#### EXERCISE PROMPT
Lay out all of the data below as a two-column CSV with the columns "prompt" and "location", giving each text its own row beside its answer. Put each field in quotes, replace line breaks with spaces, and leave out the pictures.

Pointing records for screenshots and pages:
== == ==
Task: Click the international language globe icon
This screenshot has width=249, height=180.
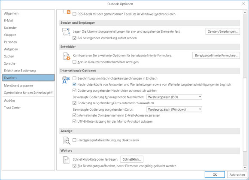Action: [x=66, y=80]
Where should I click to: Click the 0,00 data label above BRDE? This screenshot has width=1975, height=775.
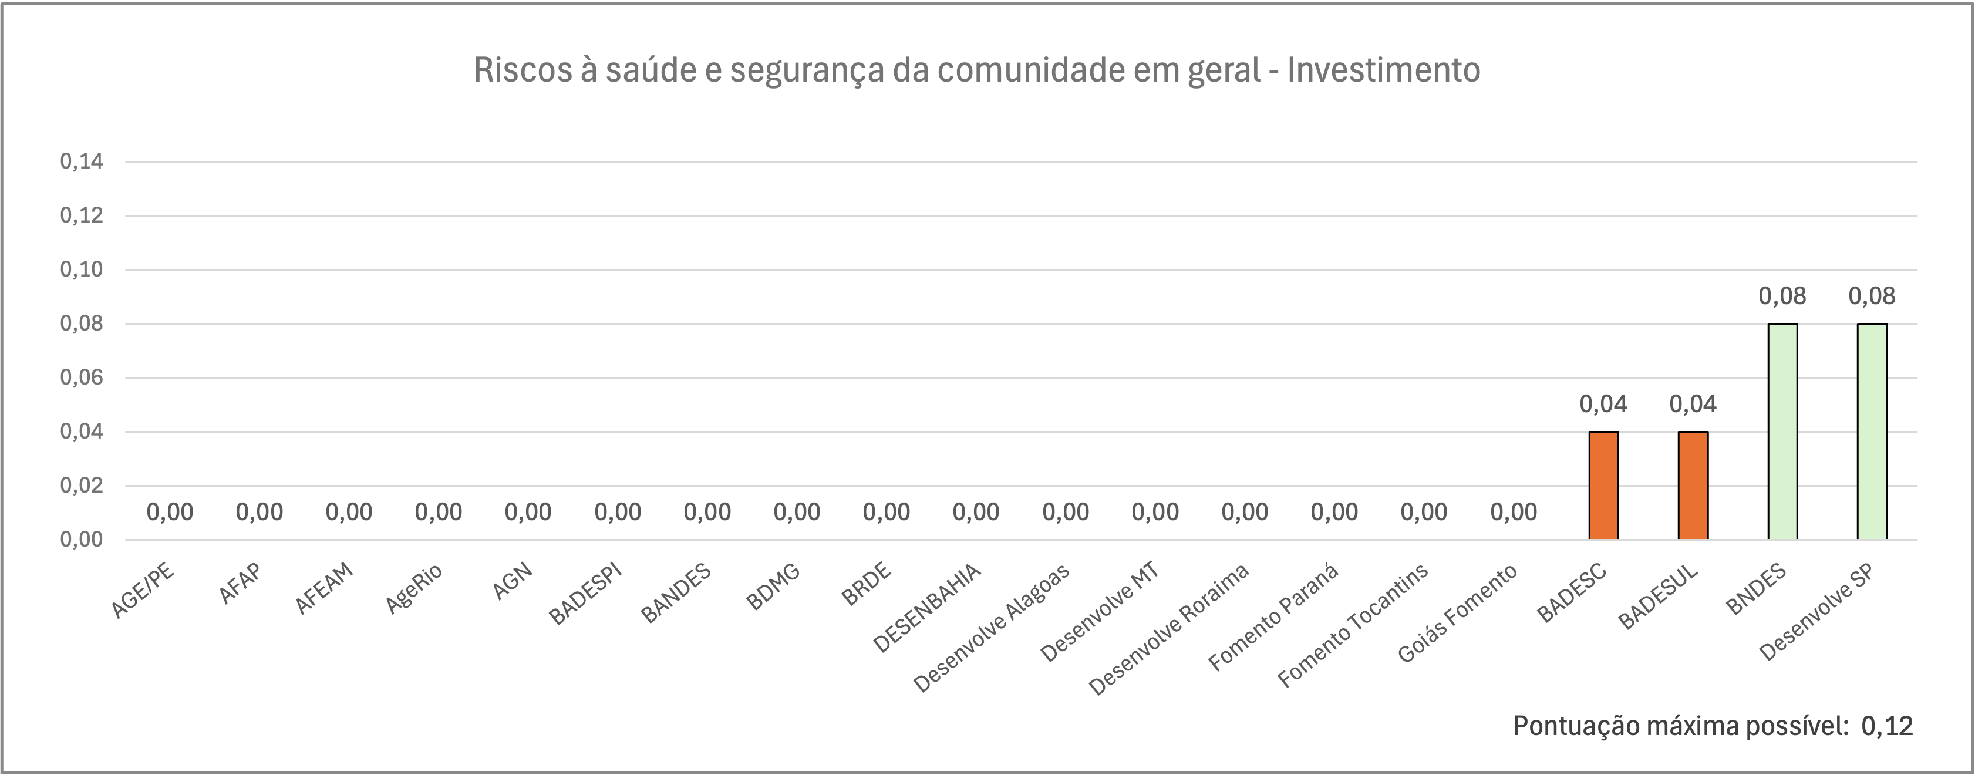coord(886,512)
== == ==
#### SOLUTION FOR THIS TASK
prompt,location
"Task: Click the international language globe icon This screenshot has width=249, height=180.","Action: [x=66, y=80]"
"Where should I click to: Click the 0,00 data label above BRDE? This screenshot has width=1975, height=775.","coord(886,512)"